**Recorded data**
= = =
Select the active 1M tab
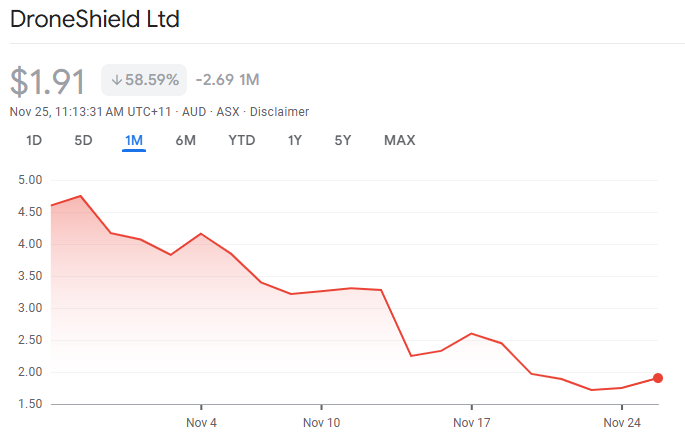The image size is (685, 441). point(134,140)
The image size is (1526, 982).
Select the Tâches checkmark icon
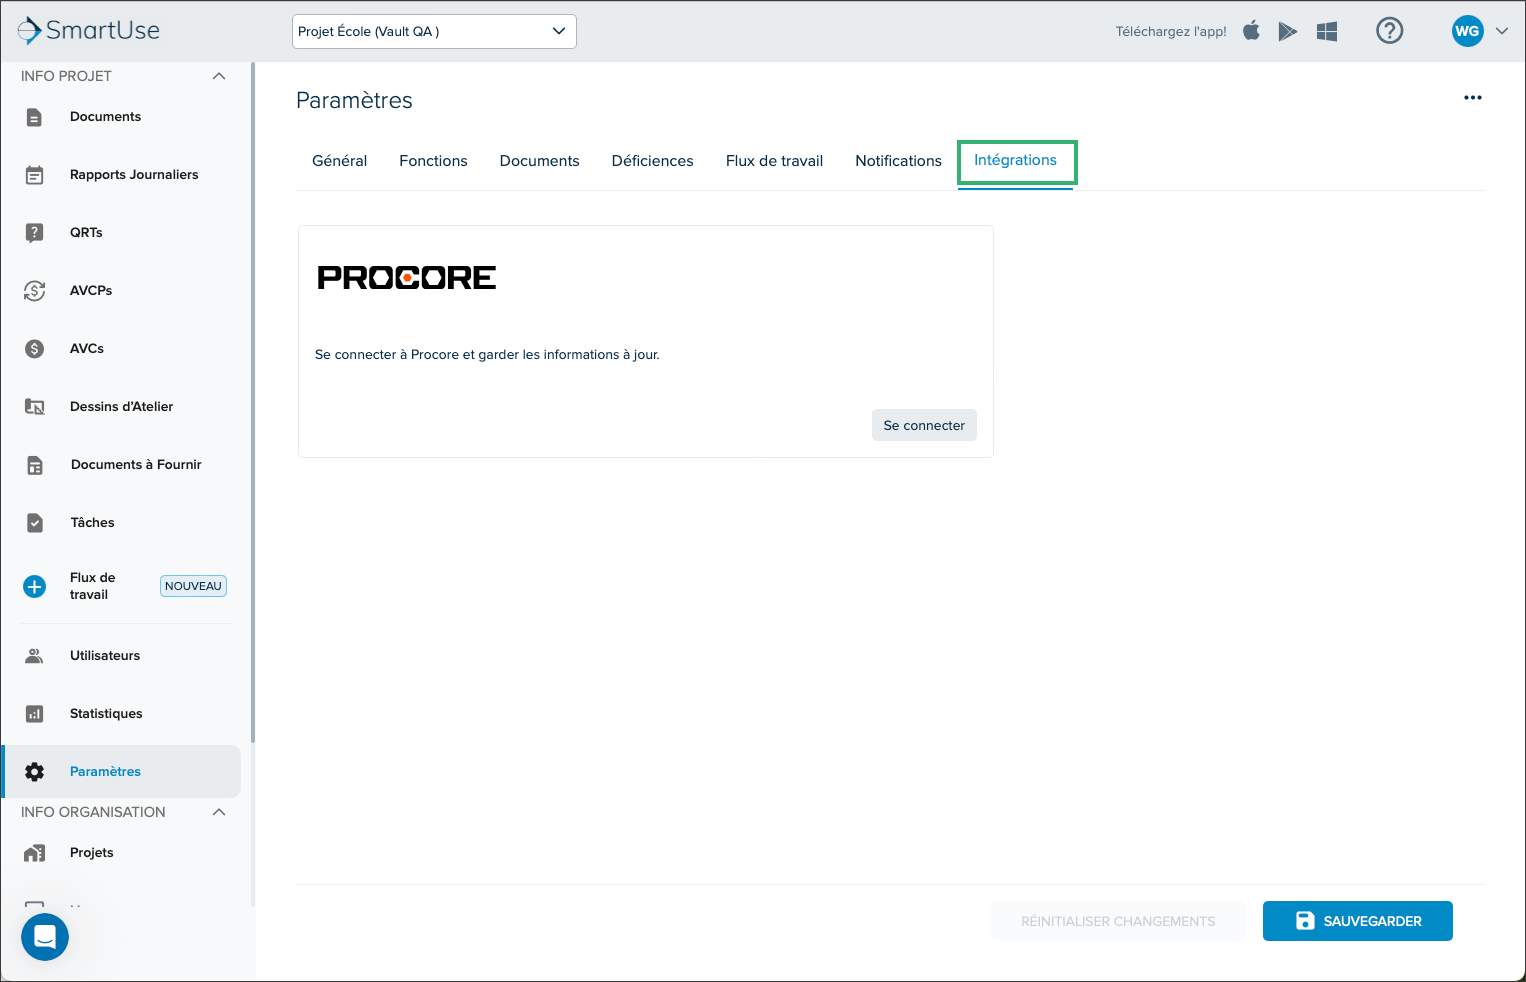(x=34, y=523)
= = =
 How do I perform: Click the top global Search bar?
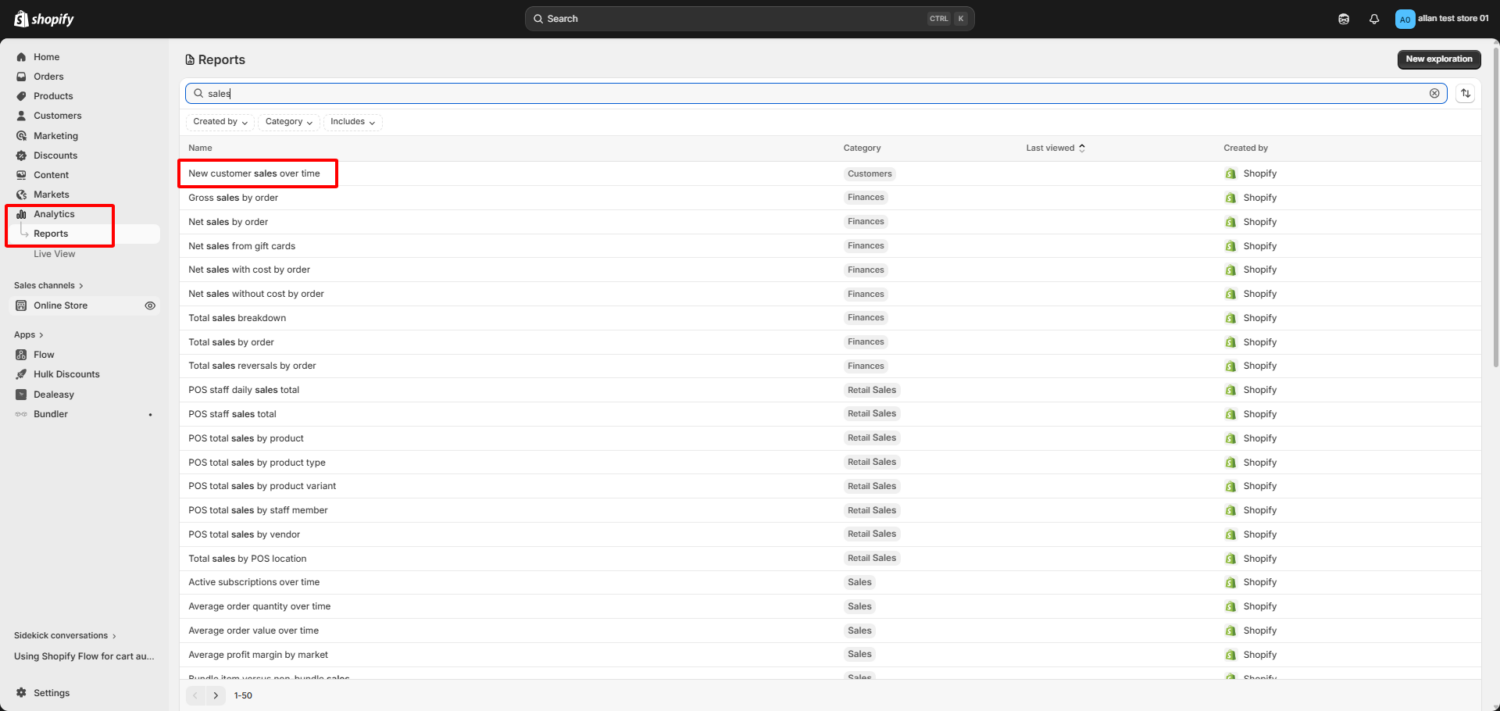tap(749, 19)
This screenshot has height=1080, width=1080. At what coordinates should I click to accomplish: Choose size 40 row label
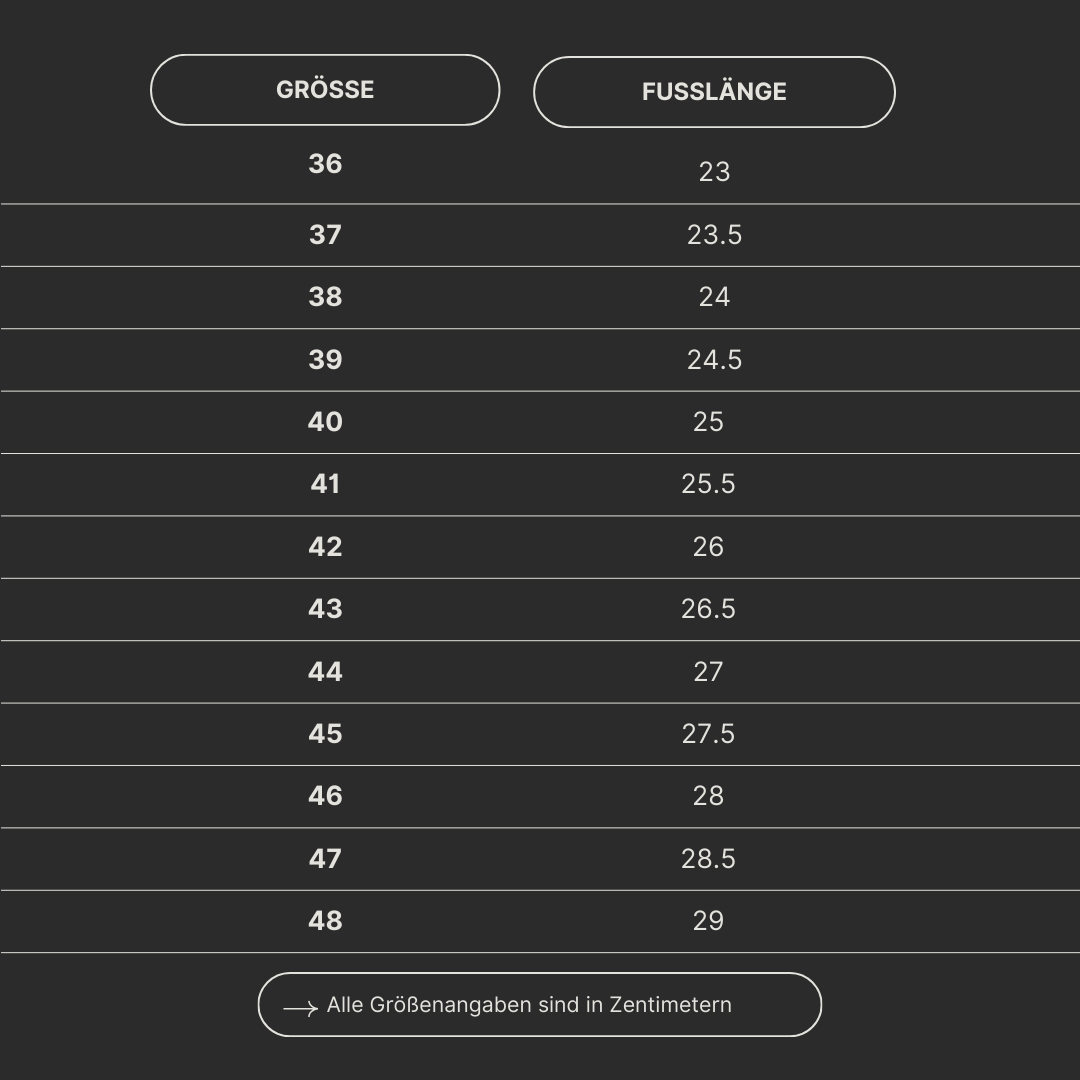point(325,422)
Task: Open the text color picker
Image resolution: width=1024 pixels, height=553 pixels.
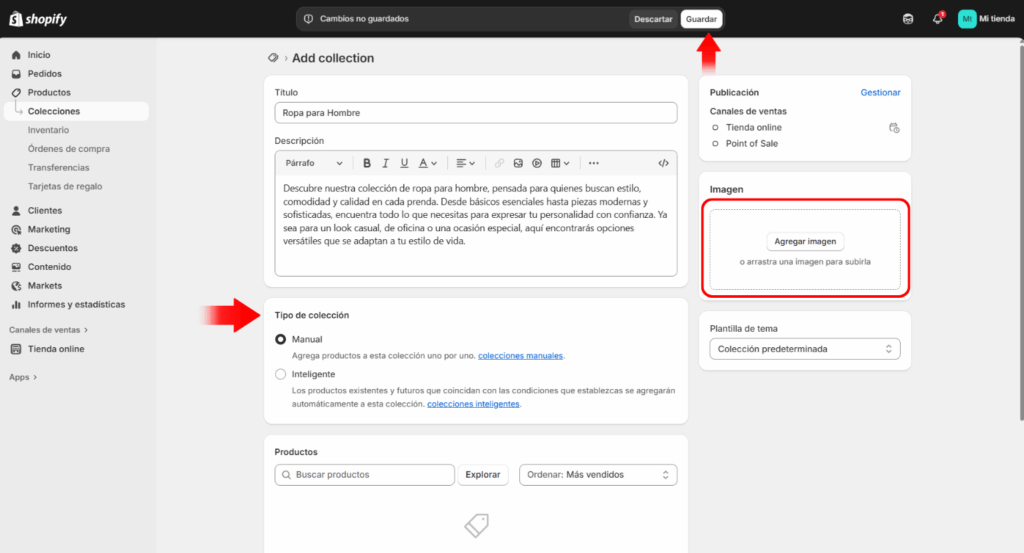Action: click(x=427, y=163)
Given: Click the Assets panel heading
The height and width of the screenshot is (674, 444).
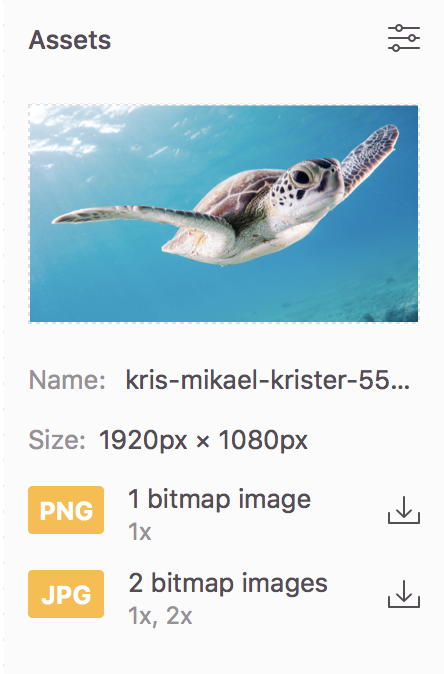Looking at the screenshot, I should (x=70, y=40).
= = =
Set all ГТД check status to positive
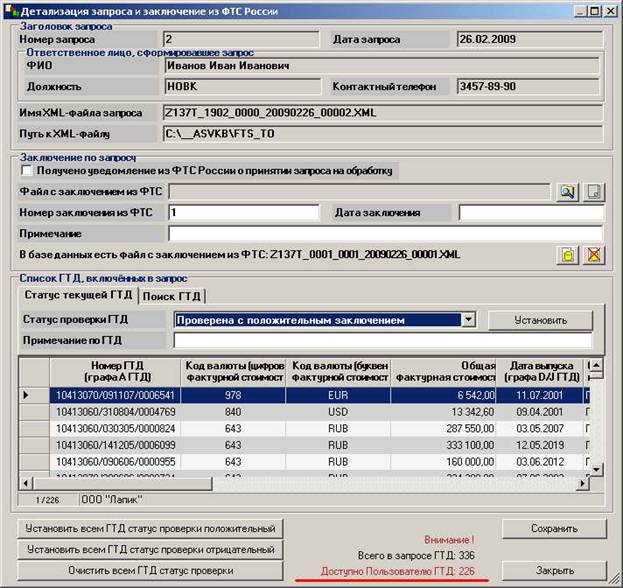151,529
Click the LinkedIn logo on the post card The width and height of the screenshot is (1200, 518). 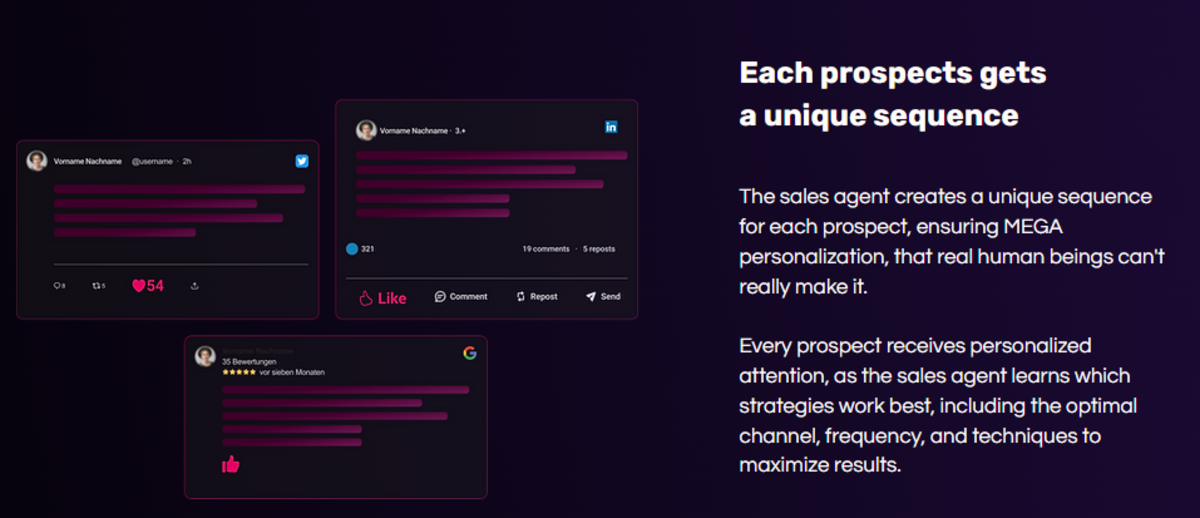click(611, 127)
= = =
Return exactly the stretch above whose first line contains "How do I perform: Click" and whose last line contains "Task: Open the text color picker", and nothing outside it. The pictures should not appear.

 How do I perform: Click the top global Search bar?
tap(749, 19)
This screenshot has height=1080, width=1080. At what coordinates should I click to accomplish: Choose size 40 row label
point(325,422)
Task: Open the text color picker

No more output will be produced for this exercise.